4. Growth of the Economy:
The growth of a country depends upon the rate of savings and investment. This will further promote capital formation and production levels, resulting in raising the country’s national income.
- The Government makes various policies and provisions through its budgetary policy to enhance savings and investment in an economy. This is done by providing various tax rebates and other incentives for productive ventures.
- The Government spends on essential services and facilities to have a solid infrastructural base for the economy, like health, education, housing, and transport, so that level of production rises in both the private sector and the public sector.
5. Employment Opportunities:
Budgetary policy focuses on employment generation through investment in public enterprises. Under these, various schemes like MNREGA are initiated to create employment among poor people and reduce the problem of poverty.
6. Management of Public Enterprises:
Public sector enterprises are owned and governed by the Government and the main aim of these enterprises is to promote the public’s welfare. The budget is prepared to manage these enterprises and provide financial help.
7. Reducing Regional Disparities:
To remove regional disparities, the Government encourages the setting up of production units in economically backward regions. Various types of tax concessions are offered to production units to take such initiatives. The Government also provides subsidies to encourage production units to support the Government in achieving the objective of regional balanced growth.
Components/ Structure of Budget
There are mainly two components of budget, i.e., (i) Revenue Budget and (ii) Capital Budget.
1. Revenue Budget
The revenue budget includes the revenue aspect of the Government budget. This budget shows the current receipts of the Government and the expenditure that can be met from these receipts. A Revenue Budget is a statement of estimated revenue receipts and expenditures during the fiscal year. It describes how the revenue is generated(collected) by the Government and how it is distributed among various heads of expenditure.

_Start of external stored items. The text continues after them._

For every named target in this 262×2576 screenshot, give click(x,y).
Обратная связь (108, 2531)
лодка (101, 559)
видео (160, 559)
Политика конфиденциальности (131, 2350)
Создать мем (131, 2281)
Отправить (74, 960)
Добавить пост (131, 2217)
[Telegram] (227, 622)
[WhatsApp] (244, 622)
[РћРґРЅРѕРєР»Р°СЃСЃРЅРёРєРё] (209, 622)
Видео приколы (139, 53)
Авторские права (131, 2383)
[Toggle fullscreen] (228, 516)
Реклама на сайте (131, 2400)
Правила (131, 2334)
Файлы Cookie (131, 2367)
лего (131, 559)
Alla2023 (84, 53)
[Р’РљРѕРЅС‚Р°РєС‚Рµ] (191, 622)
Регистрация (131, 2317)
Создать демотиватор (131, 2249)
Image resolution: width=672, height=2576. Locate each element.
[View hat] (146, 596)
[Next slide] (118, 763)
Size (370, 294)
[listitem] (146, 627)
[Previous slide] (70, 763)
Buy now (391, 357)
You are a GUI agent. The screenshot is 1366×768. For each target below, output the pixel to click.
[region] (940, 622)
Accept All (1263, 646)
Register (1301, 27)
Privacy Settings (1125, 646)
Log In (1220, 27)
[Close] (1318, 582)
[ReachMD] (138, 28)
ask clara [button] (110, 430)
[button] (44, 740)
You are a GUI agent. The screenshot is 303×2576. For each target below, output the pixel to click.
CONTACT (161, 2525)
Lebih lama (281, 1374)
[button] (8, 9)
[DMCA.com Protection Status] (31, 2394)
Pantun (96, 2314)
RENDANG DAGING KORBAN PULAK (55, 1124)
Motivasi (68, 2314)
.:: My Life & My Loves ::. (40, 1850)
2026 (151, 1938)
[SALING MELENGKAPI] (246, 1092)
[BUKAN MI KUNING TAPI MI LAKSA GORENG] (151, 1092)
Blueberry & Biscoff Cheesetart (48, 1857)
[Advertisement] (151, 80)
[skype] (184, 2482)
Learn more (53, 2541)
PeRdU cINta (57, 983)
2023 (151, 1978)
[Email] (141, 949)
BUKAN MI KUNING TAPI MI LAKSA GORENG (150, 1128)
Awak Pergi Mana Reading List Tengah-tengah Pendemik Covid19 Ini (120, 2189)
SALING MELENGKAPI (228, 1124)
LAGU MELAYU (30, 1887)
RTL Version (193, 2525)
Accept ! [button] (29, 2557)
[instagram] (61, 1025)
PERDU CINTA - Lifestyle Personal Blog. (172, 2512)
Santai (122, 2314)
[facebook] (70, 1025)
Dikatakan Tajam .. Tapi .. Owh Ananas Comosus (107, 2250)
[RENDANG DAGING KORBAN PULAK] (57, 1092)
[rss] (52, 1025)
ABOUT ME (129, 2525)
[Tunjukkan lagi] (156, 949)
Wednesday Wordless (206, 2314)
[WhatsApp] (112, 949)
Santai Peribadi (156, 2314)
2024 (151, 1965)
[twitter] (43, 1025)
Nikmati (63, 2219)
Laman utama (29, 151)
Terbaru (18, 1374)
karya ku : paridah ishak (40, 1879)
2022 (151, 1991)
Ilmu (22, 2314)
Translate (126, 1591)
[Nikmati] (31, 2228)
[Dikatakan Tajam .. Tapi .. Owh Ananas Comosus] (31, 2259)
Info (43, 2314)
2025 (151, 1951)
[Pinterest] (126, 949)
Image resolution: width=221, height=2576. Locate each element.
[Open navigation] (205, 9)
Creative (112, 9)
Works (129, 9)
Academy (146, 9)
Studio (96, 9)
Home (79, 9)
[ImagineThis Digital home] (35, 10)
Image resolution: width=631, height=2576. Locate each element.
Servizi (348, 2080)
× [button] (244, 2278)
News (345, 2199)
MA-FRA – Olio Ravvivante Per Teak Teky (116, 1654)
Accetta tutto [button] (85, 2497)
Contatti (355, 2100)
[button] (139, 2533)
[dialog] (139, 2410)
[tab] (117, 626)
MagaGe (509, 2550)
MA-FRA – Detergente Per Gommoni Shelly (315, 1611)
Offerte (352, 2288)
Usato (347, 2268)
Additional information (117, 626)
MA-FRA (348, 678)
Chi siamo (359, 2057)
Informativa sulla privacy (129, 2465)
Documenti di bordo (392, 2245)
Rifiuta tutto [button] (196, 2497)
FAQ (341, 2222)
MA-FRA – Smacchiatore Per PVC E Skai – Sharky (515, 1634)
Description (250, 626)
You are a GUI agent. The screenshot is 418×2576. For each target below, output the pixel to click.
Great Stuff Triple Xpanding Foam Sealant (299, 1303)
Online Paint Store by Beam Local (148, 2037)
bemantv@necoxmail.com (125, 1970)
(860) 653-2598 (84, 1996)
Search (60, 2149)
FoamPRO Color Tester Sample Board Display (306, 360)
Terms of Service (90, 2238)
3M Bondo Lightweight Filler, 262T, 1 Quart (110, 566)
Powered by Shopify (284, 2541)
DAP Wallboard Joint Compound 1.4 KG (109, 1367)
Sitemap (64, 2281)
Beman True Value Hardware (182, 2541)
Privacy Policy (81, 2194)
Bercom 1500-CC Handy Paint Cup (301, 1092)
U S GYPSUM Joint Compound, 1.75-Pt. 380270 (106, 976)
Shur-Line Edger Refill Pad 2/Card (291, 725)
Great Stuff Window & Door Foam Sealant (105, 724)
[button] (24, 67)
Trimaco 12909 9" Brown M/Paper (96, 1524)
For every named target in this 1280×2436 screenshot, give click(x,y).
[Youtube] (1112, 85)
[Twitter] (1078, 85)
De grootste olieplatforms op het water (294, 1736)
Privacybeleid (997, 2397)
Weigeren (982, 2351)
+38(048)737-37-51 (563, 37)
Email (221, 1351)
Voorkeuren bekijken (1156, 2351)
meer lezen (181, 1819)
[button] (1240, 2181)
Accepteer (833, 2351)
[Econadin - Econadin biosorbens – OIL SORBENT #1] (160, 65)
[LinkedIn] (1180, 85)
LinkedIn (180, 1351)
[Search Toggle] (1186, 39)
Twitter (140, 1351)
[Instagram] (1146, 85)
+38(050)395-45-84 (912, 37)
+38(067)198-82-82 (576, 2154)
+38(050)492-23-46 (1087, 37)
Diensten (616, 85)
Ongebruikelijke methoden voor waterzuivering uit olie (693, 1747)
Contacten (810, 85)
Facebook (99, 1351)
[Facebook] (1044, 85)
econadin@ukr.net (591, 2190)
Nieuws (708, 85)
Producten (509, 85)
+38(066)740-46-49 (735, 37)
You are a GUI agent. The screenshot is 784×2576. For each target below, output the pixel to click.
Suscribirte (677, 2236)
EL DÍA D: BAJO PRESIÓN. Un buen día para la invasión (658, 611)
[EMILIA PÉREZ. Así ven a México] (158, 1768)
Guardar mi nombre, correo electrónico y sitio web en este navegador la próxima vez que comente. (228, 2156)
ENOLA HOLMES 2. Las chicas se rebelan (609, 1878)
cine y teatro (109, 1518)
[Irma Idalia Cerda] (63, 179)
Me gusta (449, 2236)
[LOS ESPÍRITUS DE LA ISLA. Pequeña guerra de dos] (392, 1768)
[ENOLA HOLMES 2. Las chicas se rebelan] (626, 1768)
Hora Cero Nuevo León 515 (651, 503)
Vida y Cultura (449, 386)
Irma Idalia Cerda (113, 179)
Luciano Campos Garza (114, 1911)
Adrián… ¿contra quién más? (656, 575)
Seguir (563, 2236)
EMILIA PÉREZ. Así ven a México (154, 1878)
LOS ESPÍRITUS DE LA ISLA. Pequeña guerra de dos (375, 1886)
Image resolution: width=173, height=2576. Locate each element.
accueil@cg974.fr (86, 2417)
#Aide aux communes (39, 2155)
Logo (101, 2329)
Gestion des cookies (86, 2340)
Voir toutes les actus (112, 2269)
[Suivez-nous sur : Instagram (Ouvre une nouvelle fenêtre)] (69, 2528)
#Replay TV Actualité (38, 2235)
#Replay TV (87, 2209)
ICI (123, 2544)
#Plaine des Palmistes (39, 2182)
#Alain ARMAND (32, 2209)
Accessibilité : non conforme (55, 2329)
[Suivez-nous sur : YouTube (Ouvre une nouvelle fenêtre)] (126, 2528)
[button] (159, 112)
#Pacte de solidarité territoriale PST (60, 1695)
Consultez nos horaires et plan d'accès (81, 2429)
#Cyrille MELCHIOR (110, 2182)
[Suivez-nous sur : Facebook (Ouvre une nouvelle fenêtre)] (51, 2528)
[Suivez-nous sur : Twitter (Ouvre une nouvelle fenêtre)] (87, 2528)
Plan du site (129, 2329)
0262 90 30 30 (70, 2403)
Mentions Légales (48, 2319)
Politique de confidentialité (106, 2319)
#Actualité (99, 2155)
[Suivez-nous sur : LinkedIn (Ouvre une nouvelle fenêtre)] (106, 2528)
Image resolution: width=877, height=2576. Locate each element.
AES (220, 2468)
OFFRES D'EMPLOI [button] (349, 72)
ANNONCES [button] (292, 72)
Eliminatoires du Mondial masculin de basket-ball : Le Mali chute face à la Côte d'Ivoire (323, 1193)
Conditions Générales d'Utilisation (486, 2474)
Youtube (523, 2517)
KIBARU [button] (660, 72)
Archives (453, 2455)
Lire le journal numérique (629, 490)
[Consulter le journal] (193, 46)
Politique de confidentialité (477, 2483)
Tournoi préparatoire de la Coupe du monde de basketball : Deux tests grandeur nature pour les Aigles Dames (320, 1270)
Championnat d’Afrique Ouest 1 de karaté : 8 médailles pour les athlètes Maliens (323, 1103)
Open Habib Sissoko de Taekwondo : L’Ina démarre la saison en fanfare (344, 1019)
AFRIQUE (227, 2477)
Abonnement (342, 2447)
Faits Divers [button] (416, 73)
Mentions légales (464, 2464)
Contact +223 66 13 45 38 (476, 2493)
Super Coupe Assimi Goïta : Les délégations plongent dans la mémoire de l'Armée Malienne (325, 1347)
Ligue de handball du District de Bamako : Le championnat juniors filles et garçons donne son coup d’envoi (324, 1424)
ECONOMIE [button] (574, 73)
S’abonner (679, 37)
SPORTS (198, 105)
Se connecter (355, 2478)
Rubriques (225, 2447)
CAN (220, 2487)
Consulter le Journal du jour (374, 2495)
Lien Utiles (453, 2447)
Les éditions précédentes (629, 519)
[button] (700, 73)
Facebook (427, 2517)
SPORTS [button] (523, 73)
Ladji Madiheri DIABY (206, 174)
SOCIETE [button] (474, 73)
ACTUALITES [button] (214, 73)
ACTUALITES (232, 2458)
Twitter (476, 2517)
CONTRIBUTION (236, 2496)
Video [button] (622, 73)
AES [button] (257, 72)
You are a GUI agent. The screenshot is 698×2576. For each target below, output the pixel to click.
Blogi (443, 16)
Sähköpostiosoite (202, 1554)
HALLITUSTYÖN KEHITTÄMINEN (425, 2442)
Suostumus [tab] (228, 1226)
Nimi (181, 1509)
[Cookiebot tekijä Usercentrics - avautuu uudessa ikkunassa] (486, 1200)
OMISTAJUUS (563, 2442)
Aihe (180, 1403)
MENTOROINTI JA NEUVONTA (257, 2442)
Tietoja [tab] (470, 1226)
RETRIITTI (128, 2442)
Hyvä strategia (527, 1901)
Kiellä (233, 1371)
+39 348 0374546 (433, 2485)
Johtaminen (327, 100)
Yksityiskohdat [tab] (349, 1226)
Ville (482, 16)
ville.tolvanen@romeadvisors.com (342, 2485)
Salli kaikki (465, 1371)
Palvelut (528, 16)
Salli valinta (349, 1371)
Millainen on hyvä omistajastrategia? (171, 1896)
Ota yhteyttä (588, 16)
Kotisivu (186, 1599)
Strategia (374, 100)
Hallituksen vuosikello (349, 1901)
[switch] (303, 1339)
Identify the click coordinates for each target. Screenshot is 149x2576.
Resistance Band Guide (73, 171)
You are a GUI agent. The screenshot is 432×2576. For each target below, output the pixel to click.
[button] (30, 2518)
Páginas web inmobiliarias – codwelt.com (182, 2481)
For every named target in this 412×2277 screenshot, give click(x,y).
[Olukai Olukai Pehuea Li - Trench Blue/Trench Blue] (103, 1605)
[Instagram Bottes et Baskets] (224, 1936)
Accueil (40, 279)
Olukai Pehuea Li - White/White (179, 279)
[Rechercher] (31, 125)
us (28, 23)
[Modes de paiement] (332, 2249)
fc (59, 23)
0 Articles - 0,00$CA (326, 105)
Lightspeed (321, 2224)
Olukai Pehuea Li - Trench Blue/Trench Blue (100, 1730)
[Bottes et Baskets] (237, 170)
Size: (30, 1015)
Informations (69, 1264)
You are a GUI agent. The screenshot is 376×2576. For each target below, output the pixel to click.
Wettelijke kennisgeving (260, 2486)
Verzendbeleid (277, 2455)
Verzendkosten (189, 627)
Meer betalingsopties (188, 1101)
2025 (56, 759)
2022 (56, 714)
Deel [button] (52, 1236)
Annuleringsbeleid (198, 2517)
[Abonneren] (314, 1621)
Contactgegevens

The Revenue Budget can be further classified into two parts:
(i) Revenue Receipts:
Revenue receipts are those estimated receipts of the Government during the fiscal year which do not affect the assets or liabilities status of the Government. The Government receives it in everyday activities.
(ii) Revenue Expenditure:
Revenue Expenditures are those estimated expenditures of the Government during the fiscal year which do not affect the assets or liabilities status of the Government.
2. Capital Budget
The capital budget includes the capital aspect of the Government budget. It is an account of assets and liabilities of the Central Government, which considers changes in capital. This budget shows the capital receipts of the Government and the expenditure that can be met from these receipts. A Capital Budget is a statement of estimated capital receipts and expenditures during the fiscal year.
The capital budget can be further classified into two parts:
(i) Capital Receipts:
Capital receipts are those estimated receipts of the Government during the fiscal year which reduce financial assets or create financial liabilities. These are obtained by the Government by raising funds through borrowings, recoveries of loans, and selling assets.
(ii) Capital Expenditure:
Capital Expenditures are those estimated expenditures of the Government during the fiscal year which result in the formation of physical or financial assets or a reduction in financial liabilities. It includes acquisition of machinery and equipment, investment in shares, and advances by the Central Government.
It can be concluded that the budget is an annual statement of the Government’s estimated revenues and expenditures for a fiscal year. The Government budget is a statement of Government income and expenditure, much like your family budget, it is all about what you earn and spend. The Government has to get approval for the budget from the Parliament. It plays a vital role in the stabilization of the economy.